** BEGIN PASSAGE TO READ **

Jonathan Lynn, in spite of his own expertise as a theatre director, was not yet tempted to try his hand at shaping the sitcom in the studio, but he and Jay certainly made sure that their opinions were always heard: ‘I never wanted to direct [the show] myself, as I had never directed multi-camera shows in front of a live audience, and both Sydney and Peter were expert at it. But Tony and I attended many rehearsals and were unhesitating about giving our notes, comments and suggestions to the cast. We fulfilled the role that is played today by writer/executive producers in American TV.’9
‘They used to come in at the end of the week,’ Derek Fowlds would recall of the two writers, ‘and Paul, Nigel and me – because dear Johnny is quite short and Tony is very tall – we’d mutter to each other: “Watch out – here comes Little and Large!” They’d watch us rehearse this stuff that had been amusing us all week, and Paul, under his breath, used to say, “Have they laughed yet? Have they laughed yet?” And then Nigel would whisper, “I think they’ve smiled.” Happy days, they were.’10
Jay and Lynn were, as usual, in complete control of their words, although, on a few isolated occasions, they did accept suggestions from the actors. Paul Eddington, for example, was strong-willed enough, as he looked through the new scripts, to stand up to the writers when one passage that seemed to ‘make a bit of a mock’ of the idea of nuclear-free zones (in the episode called ‘The Challenge’) offended his pacifist sensibilities (‘I said to them, “Look, this is going a bit far, isn’t it? I don’t mind saying this, but it doesn’t sound quite as impartial as you usually are.” And they did tone it down a tiny little bit’11). There were also times when the writers, knowing how much meaning the actors could convey with merely an expression, gave them the licence to omit the odd line if they thought just a nuanced look would suffice. The sense of mutual respect, and admiration, had never been so strong.
Even the BBC’s publicity specialists – never, in truth, the most active and imaginative operators up until that point in time – approached the third series with a greater sense of vigour and thoroughness. They knew, regardless of how high the quality of the next set of shows might be, that the competition for viewers would be more intense than ever.
This was the beginning of a new age of televisual hype. A fourth channel, the imaginatively named Channel Four, would be launched on 2 November 1982, in part as a consequence of recommendations from the Annan Committee of which Antony Jay had been a member. The third series of Yes Minister was scheduled to start at 9 p.m. on BBC2, nine days later, on Thursday 11 November, just when many viewers might be most distracted by the novelty of a brand new channel. Thus it would need a bigger push than in the past.

** END PASSAGE TO READ **
** BEGIN DATA EXCERPTS **

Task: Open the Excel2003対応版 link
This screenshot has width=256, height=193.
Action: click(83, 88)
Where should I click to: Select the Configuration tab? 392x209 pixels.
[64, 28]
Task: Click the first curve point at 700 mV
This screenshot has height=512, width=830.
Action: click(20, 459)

** END DATA EXCERPTS **
** BEGIN DATA EXCERPTS **

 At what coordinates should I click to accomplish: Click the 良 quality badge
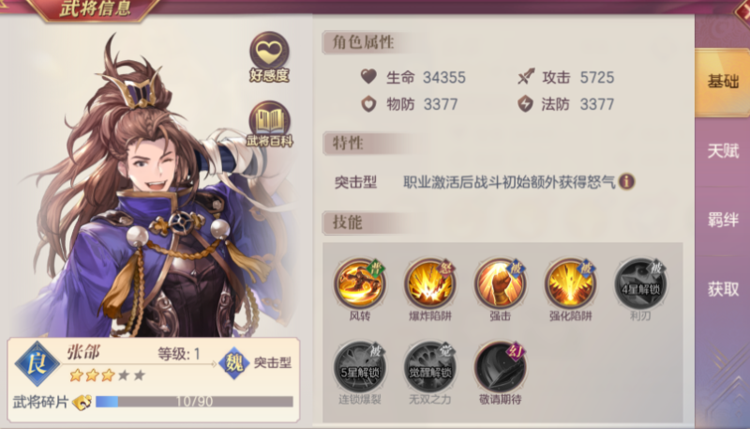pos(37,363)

** END DATA EXCERPTS **
** BEGIN DATA EXCERPTS **

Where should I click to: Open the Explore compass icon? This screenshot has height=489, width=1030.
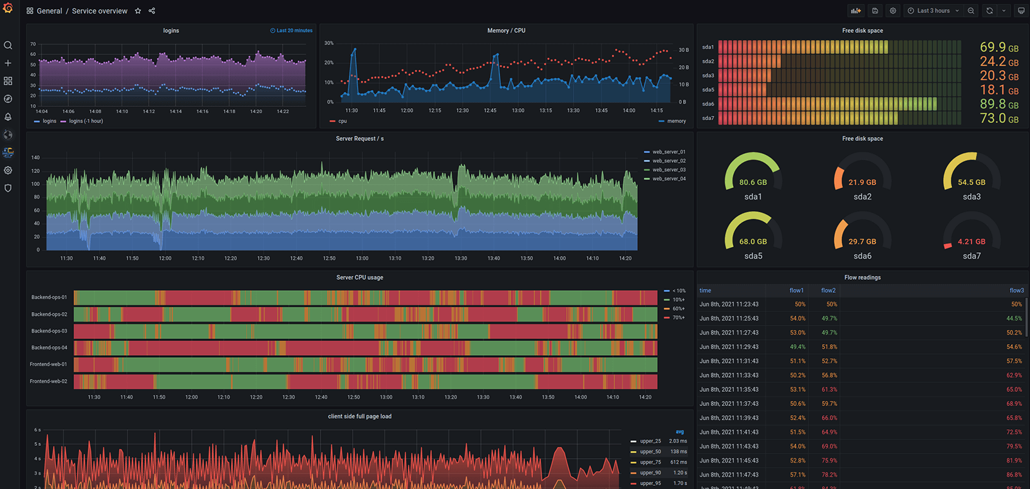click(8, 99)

** END DATA EXCERPTS **

■ **TASK OBJECTIVE**
Edit the Yes Minister passage by reproducing the part that opens with the words containing "Even the BBC’s" and closes with "in the past.", with "publicity specialists" replaced by "press officers".

■ **EXERCISE RESPONSE**
Even the BBC’s press officers – never, in truth, the most active and imaginative operators up until that point in time – approached the third series with a greater sense of vigour and thoroughness. They knew, regardless of how high the quality of the next set of shows might be, that the competition for viewers would be more intense than ever.
This was the beginning of a new age of televisual hype. A fourth channel, the imaginatively named Channel Four, would be launched on 2 November 1982, in part as a consequence of recommendations from the Annan Committee of which Antony Jay had been a member. The third series of Yes Minister was scheduled to start at 9 p.m. on BBC2, nine days later, on Thursday 11 November, just when many viewers might be most distracted by the novelty of a brand new channel. Thus it would need a bigger push than in the past.